Section titled “Why a 4-bit modifier?”The modifier field disambiguates variants within an opcode class. For example, the FUnaryOp opcode class uses the modifier to select between fsqrt (0), frsqrt (1), … fsin (8), fcos (9), fexp2 (10), flog2 (11). Four bits encode values 0—15, covering all current variants with room to grow. The earlier 3-bit modifier could only encode 0—7, which caused a concrete encoding failure documented in Modifier Field Evolution.
Scope encoding
Section titled “Scope encoding”The 2-bit scope field encodes memory ordering visibility:
| Value | Scope | Meaning |
|---|---|---|
00 | Wave | Visible within the executing wave |
01 | Workgroup | Visible to all waves in the workgroup |
10 | Device | Visible to all waves on the device |
11 | System | Visible to the device and host CPU |
64-Bit Extended Format
Section titled “64-Bit Extended Format”When an instruction needs more than two source registers or an inline immediate, it uses a second 32-bit word:
Word 0: standard 32-bit encoding (as above)Word 1 (extended): 31 27 26 22 21 0┌──────┬──────┬──────────────────────────────────┐│ RS3 │ RS4 │ reserved / imm ││ 5b │ 5b │ 22b │└──────┴──────┴──────────────────────────────────┘Alternatively, the entire second word can serve as a 32-bit immediate value. The opcode in word 0 determines interpretation: if the opcode is in the extended class, the decoder fetches a second word; otherwise, the instruction is complete at 32 bits.
When to use 64-bit encoding
Section titled “When to use 64-bit encoding”- Fused multiply-add (
fma r0, r1, r2, r3): needs RS1, RS2, and RS3. - Immediate loads (
imm r0, 0x3F800000): the 32-bit immediate occupies the entire second word. - Atomic compare-and-swap (
atom.cas r0, r1, r2, r3): needs address, expected, desired, and result registers.
WBIN Container Format
Section titled “WBIN Container Format”Compiled WAVE programs are distributed as .wbin (WAVE Binary) files.

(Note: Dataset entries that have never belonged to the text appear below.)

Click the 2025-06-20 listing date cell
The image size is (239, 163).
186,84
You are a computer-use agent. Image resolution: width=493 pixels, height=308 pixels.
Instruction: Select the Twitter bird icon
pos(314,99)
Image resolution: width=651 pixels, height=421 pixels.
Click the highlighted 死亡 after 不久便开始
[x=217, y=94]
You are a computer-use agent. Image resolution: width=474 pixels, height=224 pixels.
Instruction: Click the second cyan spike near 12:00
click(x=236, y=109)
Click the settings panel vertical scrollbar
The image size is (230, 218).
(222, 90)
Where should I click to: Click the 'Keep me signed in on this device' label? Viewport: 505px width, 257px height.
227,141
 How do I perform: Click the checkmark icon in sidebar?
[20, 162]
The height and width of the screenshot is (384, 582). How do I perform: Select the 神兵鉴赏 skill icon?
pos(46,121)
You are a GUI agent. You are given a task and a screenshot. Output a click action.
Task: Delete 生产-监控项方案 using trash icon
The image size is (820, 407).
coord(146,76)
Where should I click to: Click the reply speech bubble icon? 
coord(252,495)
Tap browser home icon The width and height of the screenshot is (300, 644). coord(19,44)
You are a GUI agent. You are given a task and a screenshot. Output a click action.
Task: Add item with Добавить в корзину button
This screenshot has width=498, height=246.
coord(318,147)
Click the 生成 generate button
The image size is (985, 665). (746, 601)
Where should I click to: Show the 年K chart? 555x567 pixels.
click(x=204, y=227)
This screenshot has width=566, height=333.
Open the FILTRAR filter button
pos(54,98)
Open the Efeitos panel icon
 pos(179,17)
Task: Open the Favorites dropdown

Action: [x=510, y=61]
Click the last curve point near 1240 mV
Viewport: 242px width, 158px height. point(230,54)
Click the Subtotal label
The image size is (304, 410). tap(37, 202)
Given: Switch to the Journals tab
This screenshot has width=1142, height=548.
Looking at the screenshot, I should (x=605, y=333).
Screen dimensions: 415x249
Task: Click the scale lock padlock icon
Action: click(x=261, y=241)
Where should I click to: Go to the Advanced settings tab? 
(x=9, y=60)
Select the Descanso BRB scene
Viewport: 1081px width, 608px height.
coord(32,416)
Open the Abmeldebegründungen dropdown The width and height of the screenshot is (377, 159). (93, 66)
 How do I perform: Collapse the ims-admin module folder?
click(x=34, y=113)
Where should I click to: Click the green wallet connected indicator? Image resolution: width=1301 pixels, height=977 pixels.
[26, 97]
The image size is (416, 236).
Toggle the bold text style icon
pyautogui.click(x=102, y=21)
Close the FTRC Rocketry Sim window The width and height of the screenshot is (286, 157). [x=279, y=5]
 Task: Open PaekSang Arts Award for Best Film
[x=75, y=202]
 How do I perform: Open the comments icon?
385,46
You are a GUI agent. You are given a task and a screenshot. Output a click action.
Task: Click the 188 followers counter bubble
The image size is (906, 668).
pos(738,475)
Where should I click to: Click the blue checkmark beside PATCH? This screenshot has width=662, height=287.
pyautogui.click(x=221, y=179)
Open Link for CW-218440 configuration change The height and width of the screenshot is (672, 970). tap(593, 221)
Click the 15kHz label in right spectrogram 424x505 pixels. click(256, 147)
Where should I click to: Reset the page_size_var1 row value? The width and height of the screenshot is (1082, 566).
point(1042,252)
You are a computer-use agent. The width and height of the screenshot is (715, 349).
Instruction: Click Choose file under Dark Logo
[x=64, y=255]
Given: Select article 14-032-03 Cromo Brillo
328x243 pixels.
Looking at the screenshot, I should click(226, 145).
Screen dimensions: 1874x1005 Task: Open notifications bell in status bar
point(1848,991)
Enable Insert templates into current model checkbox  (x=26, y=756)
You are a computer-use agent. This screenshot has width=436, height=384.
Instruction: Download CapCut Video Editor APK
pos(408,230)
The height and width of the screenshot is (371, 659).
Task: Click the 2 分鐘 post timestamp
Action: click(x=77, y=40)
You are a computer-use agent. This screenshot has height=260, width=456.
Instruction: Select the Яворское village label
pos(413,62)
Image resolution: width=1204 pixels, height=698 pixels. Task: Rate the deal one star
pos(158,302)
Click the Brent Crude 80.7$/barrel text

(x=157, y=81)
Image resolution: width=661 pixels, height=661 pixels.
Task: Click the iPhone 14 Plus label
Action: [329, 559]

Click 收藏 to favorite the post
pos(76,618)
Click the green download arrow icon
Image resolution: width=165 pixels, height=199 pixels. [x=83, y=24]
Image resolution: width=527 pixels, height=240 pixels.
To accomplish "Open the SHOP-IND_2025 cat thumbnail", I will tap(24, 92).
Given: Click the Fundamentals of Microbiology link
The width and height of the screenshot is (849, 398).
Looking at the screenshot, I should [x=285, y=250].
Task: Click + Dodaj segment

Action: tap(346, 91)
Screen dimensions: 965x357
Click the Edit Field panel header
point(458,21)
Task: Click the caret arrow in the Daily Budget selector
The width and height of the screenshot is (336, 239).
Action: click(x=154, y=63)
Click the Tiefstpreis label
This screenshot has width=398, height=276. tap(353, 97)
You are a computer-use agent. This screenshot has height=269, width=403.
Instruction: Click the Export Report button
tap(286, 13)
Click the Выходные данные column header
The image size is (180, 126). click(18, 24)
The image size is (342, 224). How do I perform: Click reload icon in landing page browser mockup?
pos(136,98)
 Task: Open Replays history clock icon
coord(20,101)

The container is designed for direct memory-mapping without parsing overhead.
Header (32 bytes)
Section titled “Header (32 bytes)”| Offset | Size | Field | Description |
|---|---|---|---|
| 0 | 4 | magic | ASCII "WAVE" (0x57415645) |
| 4 | 4 | version | Container format version |
| 8 | 4 | code_offset | Byte offset to code section |
| 12 | 4 | code_size | Size of code section in bytes |
| 16 | 4 | symbol_offset | Byte offset to symbol table |
| 20 | 4 | symbol_size | Size of symbol table in bytes |
| 24 | 4 | metadata_offset | Byte offset to metadata section |
| 28 | 4 | metadata_size | Size of metadata section in bytes |
Kernel Metadata
Section titled “Kernel Metadata”Each kernel entry in the metadata section describes the resource requirements that a backend needs for dispatch:
| Field | Purpose |
|---|---|
name | Kernel identifier (null-terminated UTF-8) |
register_count | Number of registers used per thread |
local_mem_size | Bytes of local (workgroup-shared) memory required |
workgroup_size_x | Workgroup dimension X |
workgroup_size_y | Workgroup dimension Y |
workgroup_size_z | Workgroup dimension Z |
code_offset | Byte offset of this kernel’s code within the code section |
code_size | Size of this kernel’s code in bytes |
Design rationale
Section titled “Design rationale”The WBIN format is intentionally minimal. It carries exactly the information a backend runtime needs to allocate resources and dispatch kernels. There is no debug info, no relocations, and no linking metadata in the base format --- these are relegated to optional extension sections identified by the metadata table. This keeps the critical path (load, allocate, dispatch) as fast as possible.